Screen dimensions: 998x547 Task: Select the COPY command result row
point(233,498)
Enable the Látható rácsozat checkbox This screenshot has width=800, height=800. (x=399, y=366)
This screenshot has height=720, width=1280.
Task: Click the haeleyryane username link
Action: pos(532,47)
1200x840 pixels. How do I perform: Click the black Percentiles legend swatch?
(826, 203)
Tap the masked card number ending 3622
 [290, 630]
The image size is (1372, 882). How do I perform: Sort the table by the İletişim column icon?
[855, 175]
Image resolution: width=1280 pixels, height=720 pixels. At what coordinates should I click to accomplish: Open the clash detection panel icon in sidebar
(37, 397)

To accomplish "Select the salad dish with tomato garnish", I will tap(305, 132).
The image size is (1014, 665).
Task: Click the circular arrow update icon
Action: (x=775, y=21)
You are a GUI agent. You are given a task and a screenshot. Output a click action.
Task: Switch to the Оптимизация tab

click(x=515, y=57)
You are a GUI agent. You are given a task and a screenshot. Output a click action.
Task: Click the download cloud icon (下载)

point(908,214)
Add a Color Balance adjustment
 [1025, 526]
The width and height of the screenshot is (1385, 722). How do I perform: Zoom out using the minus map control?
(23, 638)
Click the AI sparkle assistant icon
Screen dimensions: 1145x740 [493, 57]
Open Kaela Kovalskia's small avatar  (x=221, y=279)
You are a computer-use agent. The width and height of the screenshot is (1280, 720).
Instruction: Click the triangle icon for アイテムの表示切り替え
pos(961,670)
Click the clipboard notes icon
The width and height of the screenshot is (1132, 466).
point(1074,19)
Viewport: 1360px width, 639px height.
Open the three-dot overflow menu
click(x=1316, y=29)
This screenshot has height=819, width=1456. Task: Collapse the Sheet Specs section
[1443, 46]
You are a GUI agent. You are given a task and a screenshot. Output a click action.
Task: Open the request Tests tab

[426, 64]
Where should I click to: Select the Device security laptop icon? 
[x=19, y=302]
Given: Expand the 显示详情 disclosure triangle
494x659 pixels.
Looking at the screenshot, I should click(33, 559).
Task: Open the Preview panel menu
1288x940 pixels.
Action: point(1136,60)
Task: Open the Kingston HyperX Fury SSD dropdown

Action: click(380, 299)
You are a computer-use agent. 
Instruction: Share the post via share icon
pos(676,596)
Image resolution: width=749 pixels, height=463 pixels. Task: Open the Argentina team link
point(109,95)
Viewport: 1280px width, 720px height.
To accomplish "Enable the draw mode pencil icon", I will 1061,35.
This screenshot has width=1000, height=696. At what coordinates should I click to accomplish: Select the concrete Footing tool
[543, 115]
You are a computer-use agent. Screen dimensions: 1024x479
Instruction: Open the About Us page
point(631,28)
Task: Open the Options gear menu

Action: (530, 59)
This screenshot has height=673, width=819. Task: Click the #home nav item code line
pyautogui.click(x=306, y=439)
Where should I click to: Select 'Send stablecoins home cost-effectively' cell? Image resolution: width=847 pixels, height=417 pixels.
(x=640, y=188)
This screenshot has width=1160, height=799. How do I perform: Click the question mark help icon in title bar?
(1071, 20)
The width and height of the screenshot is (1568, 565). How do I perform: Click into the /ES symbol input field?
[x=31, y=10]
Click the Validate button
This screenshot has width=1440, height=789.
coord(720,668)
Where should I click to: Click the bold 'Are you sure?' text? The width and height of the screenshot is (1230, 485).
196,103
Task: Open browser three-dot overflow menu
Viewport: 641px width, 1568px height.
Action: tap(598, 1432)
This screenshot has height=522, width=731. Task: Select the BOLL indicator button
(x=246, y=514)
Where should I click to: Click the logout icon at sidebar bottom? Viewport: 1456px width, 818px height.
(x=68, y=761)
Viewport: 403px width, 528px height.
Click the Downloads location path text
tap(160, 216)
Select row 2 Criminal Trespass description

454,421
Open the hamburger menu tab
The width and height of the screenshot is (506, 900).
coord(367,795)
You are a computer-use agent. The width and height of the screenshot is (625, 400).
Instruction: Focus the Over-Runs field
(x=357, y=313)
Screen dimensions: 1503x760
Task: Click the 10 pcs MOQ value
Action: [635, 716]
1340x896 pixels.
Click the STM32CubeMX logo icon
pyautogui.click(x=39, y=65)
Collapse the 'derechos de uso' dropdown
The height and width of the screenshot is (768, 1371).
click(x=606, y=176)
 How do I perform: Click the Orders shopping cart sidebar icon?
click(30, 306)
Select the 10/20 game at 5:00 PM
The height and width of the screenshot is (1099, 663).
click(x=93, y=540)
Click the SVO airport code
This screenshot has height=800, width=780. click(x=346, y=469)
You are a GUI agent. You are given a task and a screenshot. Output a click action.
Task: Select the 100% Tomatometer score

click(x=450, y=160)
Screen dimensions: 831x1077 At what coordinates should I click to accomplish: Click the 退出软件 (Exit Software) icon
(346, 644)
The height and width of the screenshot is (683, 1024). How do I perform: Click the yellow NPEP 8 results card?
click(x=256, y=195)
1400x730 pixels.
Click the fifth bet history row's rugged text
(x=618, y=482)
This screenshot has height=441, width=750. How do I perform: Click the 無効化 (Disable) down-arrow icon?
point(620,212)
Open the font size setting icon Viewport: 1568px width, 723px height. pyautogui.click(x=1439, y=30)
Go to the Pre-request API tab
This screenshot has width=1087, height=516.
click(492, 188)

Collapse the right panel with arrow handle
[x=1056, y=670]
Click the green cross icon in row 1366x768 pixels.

= Assignment =
Write the data out once more, exactly as it was given.

= Answer for this exercise =
Screen dimensions: 998x547 Task: Select the COPY command result row
point(233,498)
Enable the Látható rácsozat checkbox This screenshot has width=800, height=800. (x=399, y=366)
This screenshot has height=720, width=1280.
Task: Click the haeleyryane username link
Action: pos(532,47)
1200x840 pixels. How do I perform: Click the black Percentiles legend swatch?
(826, 203)
Tap the masked card number ending 3622
 [290, 630]
The image size is (1372, 882). How do I perform: Sort the table by the İletişim column icon?
[855, 175]
Image resolution: width=1280 pixels, height=720 pixels. At what coordinates should I click to accomplish: Open the clash detection panel icon in sidebar
(37, 397)

To accomplish "Select the salad dish with tomato garnish", I will tap(305, 132).
The image size is (1014, 665).
Task: Click the circular arrow update icon
Action: (x=775, y=21)
You are a GUI agent. You are given a task and a screenshot. Output a click action.
Task: Switch to the Оптимизация tab

click(x=515, y=57)
You are a GUI agent. You are given a task and a screenshot. Output a click action.
Task: Click the download cloud icon (下载)

point(908,214)
Add a Color Balance adjustment
 [1025, 526]
The width and height of the screenshot is (1385, 722). How do I perform: Zoom out using the minus map control?
(23, 638)
Click the AI sparkle assistant icon
Screen dimensions: 1145x740 [493, 57]
Open Kaela Kovalskia's small avatar  (x=221, y=279)
You are a computer-use agent. The width and height of the screenshot is (1280, 720).
Instruction: Click the triangle icon for アイテムの表示切り替え
pos(961,670)
Click the clipboard notes icon
The width and height of the screenshot is (1132, 466).
point(1074,19)
Viewport: 1360px width, 639px height.
Open the three-dot overflow menu
click(x=1316, y=29)
This screenshot has height=819, width=1456. Task: Collapse the Sheet Specs section
[1443, 46]
You are a GUI agent. You are given a task and a screenshot. Output a click action.
Task: Open the request Tests tab

[426, 64]
Where should I click to: Select the Device security laptop icon? 
[x=19, y=302]
Given: Expand the 显示详情 disclosure triangle
494x659 pixels.
Looking at the screenshot, I should click(33, 559).
Task: Open the Preview panel menu
1288x940 pixels.
Action: point(1136,60)
Task: Open the Kingston HyperX Fury SSD dropdown

Action: click(380, 299)
You are a computer-use agent. 
Instruction: Share the post via share icon
pos(676,596)
Image resolution: width=749 pixels, height=463 pixels. Task: Open the Argentina team link
point(109,95)
Viewport: 1280px width, 720px height.
To accomplish "Enable the draw mode pencil icon", I will 1061,35.
This screenshot has width=1000, height=696. At what coordinates should I click to accomplish: Select the concrete Footing tool
[543, 115]
You are a computer-use agent. Screen dimensions: 1024x479
Instruction: Open the About Us page
point(631,28)
Task: Open the Options gear menu

Action: (530, 59)
This screenshot has height=673, width=819. Task: Click the #home nav item code line
pyautogui.click(x=306, y=439)
Where should I click to: Select 'Send stablecoins home cost-effectively' cell? Image resolution: width=847 pixels, height=417 pixels.
(x=640, y=188)
This screenshot has width=1160, height=799. How do I perform: Click the question mark help icon in title bar?
(1071, 20)
The width and height of the screenshot is (1568, 565). How do I perform: Click into the /ES symbol input field?
[x=31, y=10]
Click the Validate button
This screenshot has width=1440, height=789.
coord(720,668)
Where should I click to: Click the bold 'Are you sure?' text? The width and height of the screenshot is (1230, 485).
196,103
Task: Open browser three-dot overflow menu
Viewport: 641px width, 1568px height.
Action: tap(598, 1432)
This screenshot has height=522, width=731. Task: Select the BOLL indicator button
(x=246, y=514)
Where should I click to: Click the logout icon at sidebar bottom? Viewport: 1456px width, 818px height.
(x=68, y=761)
Viewport: 403px width, 528px height.
Click the Downloads location path text
tap(160, 216)
Select row 2 Criminal Trespass description

454,421
Open the hamburger menu tab
The width and height of the screenshot is (506, 900).
coord(367,795)
You are a computer-use agent. The width and height of the screenshot is (625, 400).
Instruction: Focus the Over-Runs field
(x=357, y=313)
Screen dimensions: 1503x760
Task: Click the 10 pcs MOQ value
Action: [635, 716]
1340x896 pixels.
Click the STM32CubeMX logo icon
pyautogui.click(x=39, y=65)
Collapse the 'derechos de uso' dropdown
The height and width of the screenshot is (768, 1371).
click(x=606, y=176)
 How do I perform: Click the Orders shopping cart sidebar icon?
click(30, 306)
Select the 10/20 game at 5:00 PM
The height and width of the screenshot is (1099, 663).
click(x=93, y=540)
Click the SVO airport code
This screenshot has height=800, width=780. click(x=346, y=469)
You are a GUI agent. You are given a task and a screenshot. Output a click action.
Task: Select the 100% Tomatometer score

click(x=450, y=160)
Screen dimensions: 831x1077 At what coordinates should I click to accomplish: Click the 退出软件 (Exit Software) icon
(346, 644)
The height and width of the screenshot is (683, 1024). How do I perform: Click the yellow NPEP 8 results card?
click(x=256, y=195)
1400x730 pixels.
Click the fifth bet history row's rugged text
(x=618, y=482)
This screenshot has height=441, width=750. How do I perform: Click the 無効化 (Disable) down-arrow icon?
point(620,212)
Open the font size setting icon Viewport: 1568px width, 723px height. pyautogui.click(x=1439, y=30)
Go to the Pre-request API tab
This screenshot has width=1087, height=516.
click(492, 188)

Collapse the right panel with arrow handle
[x=1056, y=670]
Click the green cross icon in row 1366x768 pixels.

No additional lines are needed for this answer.